Department of Drug Chemistry and Technologies, Sapienza University of Rome, Piazzale Aldo Moro 5, 00185 Rome, Italy.
Department of Drug Chemistry and Technologies, Sapienza University of Rome, Piazzale Aldo Moro 5, 00185 Rome, Italy.
Curr Opin Struct Biol. 2023 Oct;82:102668. doi: 10.1016/j.sbi.2023.102668. Epub 2023 Aug 4.

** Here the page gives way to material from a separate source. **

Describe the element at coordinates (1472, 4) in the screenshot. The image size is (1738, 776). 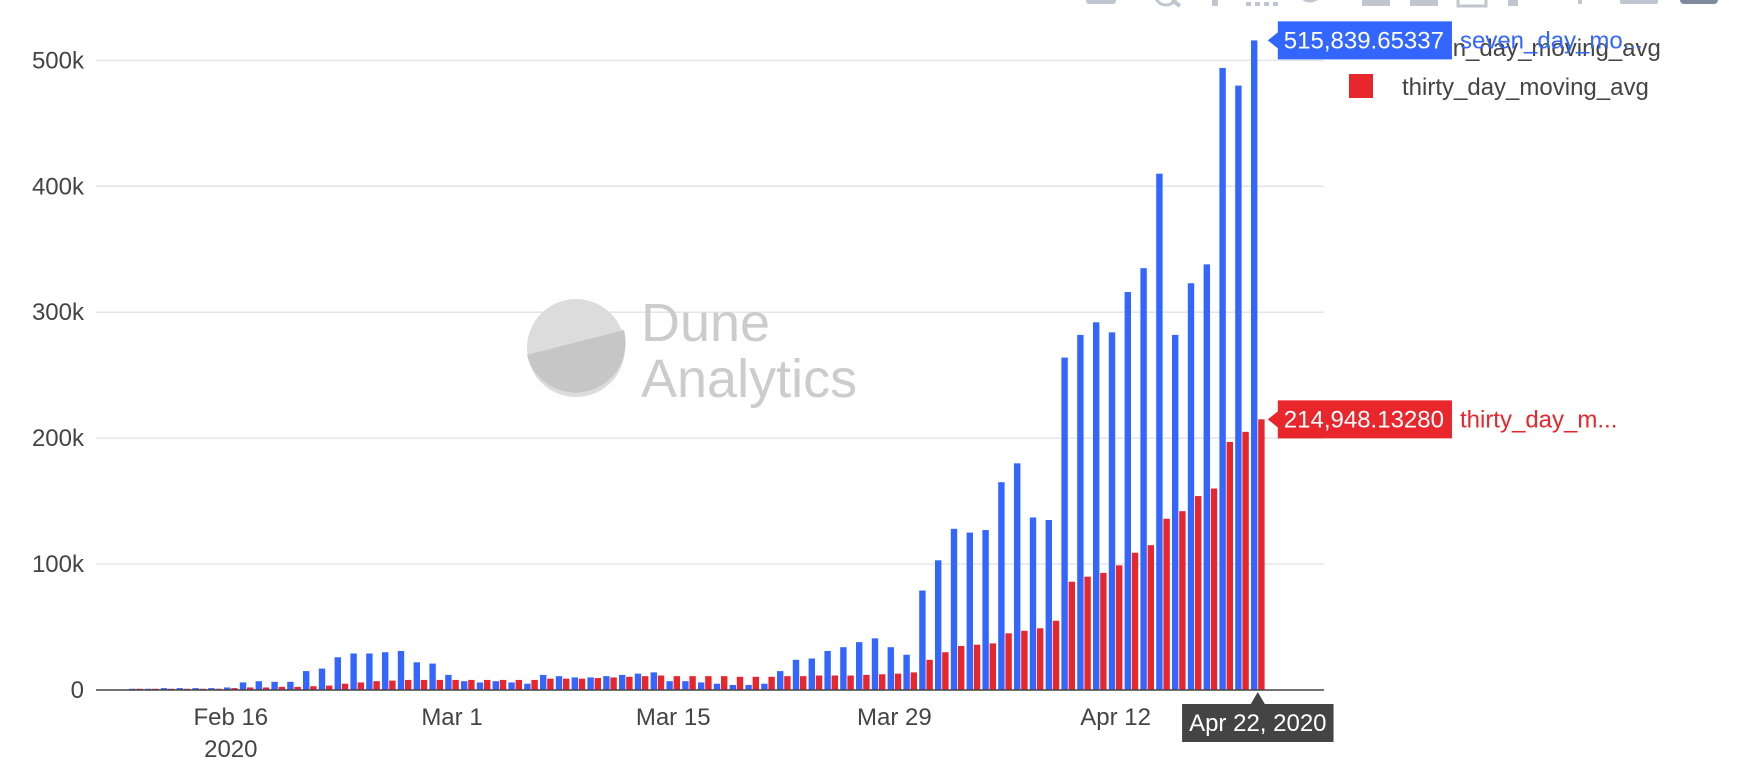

Polyamine deacetylase activity was discovered more than 40 years ago, but the responsible histone deacetylase 10 (HDAC10) was described only recently. HDAC10 is a class IIb HDAC, as is its closest relative, the α-tubulin deacetylase HDAC6. HDAC10 has attracted attention over the last 2 years due to its role in diseases, especially cancer. This review summarises chemical and structural biology approaches to the study of HDAC10. Light will be shed on recent advances in understanding the complex structural biology of HDAC10 and the discovery of the first highly selective HDAC10 inhibitors.
多胺脱乙酰酶活性在 40 多年前被发现,但负责的组蛋白脱乙酰酶 10(HDAC10)直到最近才被描述。HDAC10 是一种 IIb 类 HDAC,与其最接近的亲缘蛋白是α-微管蛋白脱乙酰酶 HDAC6。由于在疾病(特别是癌症)中的作用,HDAC10 在过去 2 年中引起了关注。本文综述了用于研究 HDAC10 的化学和结构生物学方法。本文将重点介绍在理解 HDAC10 复杂结构生物学方面的最新进展,以及首次发现的高度选择性 HDAC10 抑制剂。